## INPUT MATERIAL
┄┄┄┄┄┄┄┄┄┄┄┄┄┄┄┄┄┄┄┄

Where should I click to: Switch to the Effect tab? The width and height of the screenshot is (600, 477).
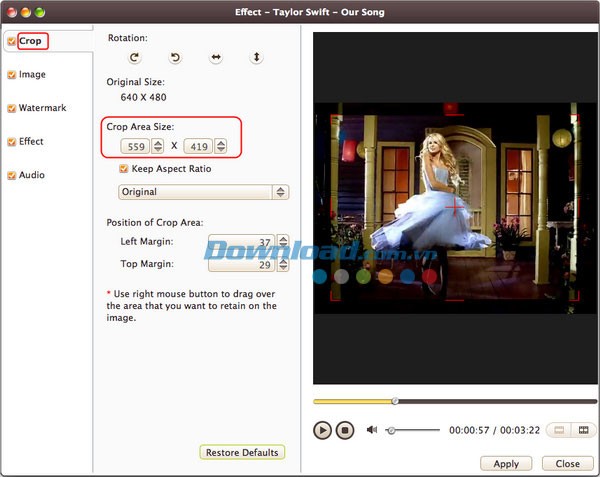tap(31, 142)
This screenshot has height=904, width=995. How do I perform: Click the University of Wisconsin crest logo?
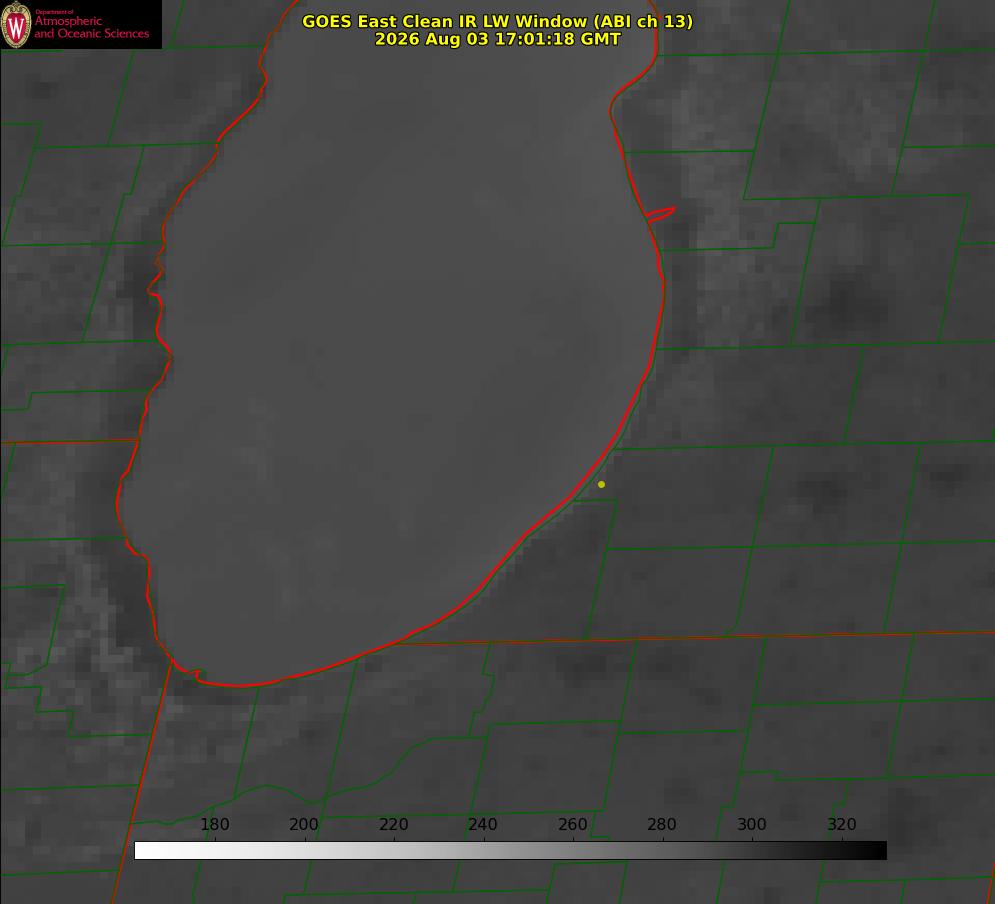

┄┄┄┄┄┄┄┄┄┄┄┄┄┄┄┄┄┄┄┄

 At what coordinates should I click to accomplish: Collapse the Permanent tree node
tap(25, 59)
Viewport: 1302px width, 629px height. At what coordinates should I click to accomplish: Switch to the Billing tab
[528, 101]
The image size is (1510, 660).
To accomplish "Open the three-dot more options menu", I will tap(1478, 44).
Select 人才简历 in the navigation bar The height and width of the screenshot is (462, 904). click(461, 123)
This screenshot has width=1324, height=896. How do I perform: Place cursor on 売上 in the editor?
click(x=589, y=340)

┄┄┄┄┄┄┄┄┄┄┄┄┄┄┄┄┄┄┄┄

## WORK REQUEST
Please set down, exactly and with no pictures, the lines in the entries above starting at the one holding "Where should I" and ending at the one holding "This screenshot has height=904, width=995.", ends included.

## EXPECTED OUTPUT
Where should I click to: Switch to the Effect tab? The width and height of the screenshot is (600, 477).
tap(31, 142)
This screenshot has height=904, width=995. How do I perform: Click the University of Wisconsin crest logo?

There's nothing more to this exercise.